• [EXERCISE DETAILS]
Rewrite all the records below, swapping "Viewport" for "Window" wherever it occurs and keeping everything else the same.

Data on locating visible targets:

____________

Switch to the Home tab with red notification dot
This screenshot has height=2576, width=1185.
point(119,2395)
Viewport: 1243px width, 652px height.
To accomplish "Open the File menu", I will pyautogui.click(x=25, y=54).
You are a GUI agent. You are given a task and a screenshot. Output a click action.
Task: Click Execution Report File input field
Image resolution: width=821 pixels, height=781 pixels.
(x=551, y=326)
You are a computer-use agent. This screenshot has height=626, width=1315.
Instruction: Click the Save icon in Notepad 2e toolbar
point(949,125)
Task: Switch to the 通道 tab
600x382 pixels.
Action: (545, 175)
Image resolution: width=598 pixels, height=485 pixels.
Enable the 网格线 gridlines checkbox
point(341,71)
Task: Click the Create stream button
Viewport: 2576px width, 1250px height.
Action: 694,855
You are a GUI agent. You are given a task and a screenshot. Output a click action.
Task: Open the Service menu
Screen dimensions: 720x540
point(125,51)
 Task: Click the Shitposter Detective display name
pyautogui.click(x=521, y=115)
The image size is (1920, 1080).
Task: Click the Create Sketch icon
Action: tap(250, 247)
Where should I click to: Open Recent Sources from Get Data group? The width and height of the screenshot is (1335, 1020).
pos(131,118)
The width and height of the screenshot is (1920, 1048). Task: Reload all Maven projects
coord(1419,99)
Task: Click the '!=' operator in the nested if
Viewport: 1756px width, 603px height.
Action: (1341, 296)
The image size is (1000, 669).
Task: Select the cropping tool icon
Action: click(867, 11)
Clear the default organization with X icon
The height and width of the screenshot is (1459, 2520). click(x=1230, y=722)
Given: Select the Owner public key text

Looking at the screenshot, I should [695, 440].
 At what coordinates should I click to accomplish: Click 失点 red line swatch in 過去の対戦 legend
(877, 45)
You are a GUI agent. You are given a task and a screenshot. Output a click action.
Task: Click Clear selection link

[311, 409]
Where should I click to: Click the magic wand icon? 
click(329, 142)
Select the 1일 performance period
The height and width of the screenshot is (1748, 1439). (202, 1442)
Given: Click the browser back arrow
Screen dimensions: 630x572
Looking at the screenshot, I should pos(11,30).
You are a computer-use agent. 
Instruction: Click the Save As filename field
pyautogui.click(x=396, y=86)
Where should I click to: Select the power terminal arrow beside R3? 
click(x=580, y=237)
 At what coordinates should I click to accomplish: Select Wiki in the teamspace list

____________

• [RESPONSE]
Switch to the Home tab with red notification dot
This screenshot has height=2576, width=1185.
point(119,2395)
Window: 1243px width, 652px height.
To accomplish "Open the File menu", I will pyautogui.click(x=25, y=54).
You are a GUI agent. You are given a task and a screenshot. Output a click action.
Task: Click Execution Report File input field
Image resolution: width=821 pixels, height=781 pixels.
(x=551, y=326)
You are a computer-use agent. This screenshot has height=626, width=1315.
Instruction: Click the Save icon in Notepad 2e toolbar
point(949,125)
Task: Switch to the 通道 tab
600x382 pixels.
Action: (545, 175)
Image resolution: width=598 pixels, height=485 pixels.
Enable the 网格线 gridlines checkbox
point(341,71)
Task: Click the Create stream button
Window: 2576px width, 1250px height.
Action: 694,855
You are a GUI agent. You are given a task and a screenshot. Output a click action.
Task: Open the Service menu
Screen dimensions: 720x540
point(125,51)
 Task: Click the Shitposter Detective display name
pyautogui.click(x=521, y=115)
The image size is (1920, 1080).
Task: Click the Create Sketch icon
Action: tap(250, 247)
Where should I click to: Open Recent Sources from Get Data group? The width and height of the screenshot is (1335, 1020).
pos(131,118)
The width and height of the screenshot is (1920, 1048). Task: Reload all Maven projects
coord(1419,99)
Task: Click the '!=' operator in the nested if
Window: 1756px width, 603px height.
Action: (1341, 296)
The image size is (1000, 669).
Task: Select the cropping tool icon
Action: click(867, 11)
Clear the default organization with X icon
The height and width of the screenshot is (1459, 2520). click(x=1230, y=722)
Given: Select the Owner public key text

Looking at the screenshot, I should [695, 440].
 At what coordinates should I click to accomplish: Click 失点 red line swatch in 過去の対戦 legend
(877, 45)
You are a GUI agent. You are given a task and a screenshot. Output a click action.
Task: Click Clear selection link

[311, 409]
Where should I click to: Click the magic wand icon? 
click(329, 142)
Select the 1일 performance period
The height and width of the screenshot is (1748, 1439). (202, 1442)
Given: Click the browser back arrow
Screen dimensions: 630x572
Looking at the screenshot, I should pos(11,30).
You are a computer-use agent. 
Instruction: Click the Save As filename field
pyautogui.click(x=396, y=86)
Where should I click to: Select the power terminal arrow beside R3? 
click(x=580, y=237)
 At what coordinates should I click to accomplish: Select Wiki in the teamspace list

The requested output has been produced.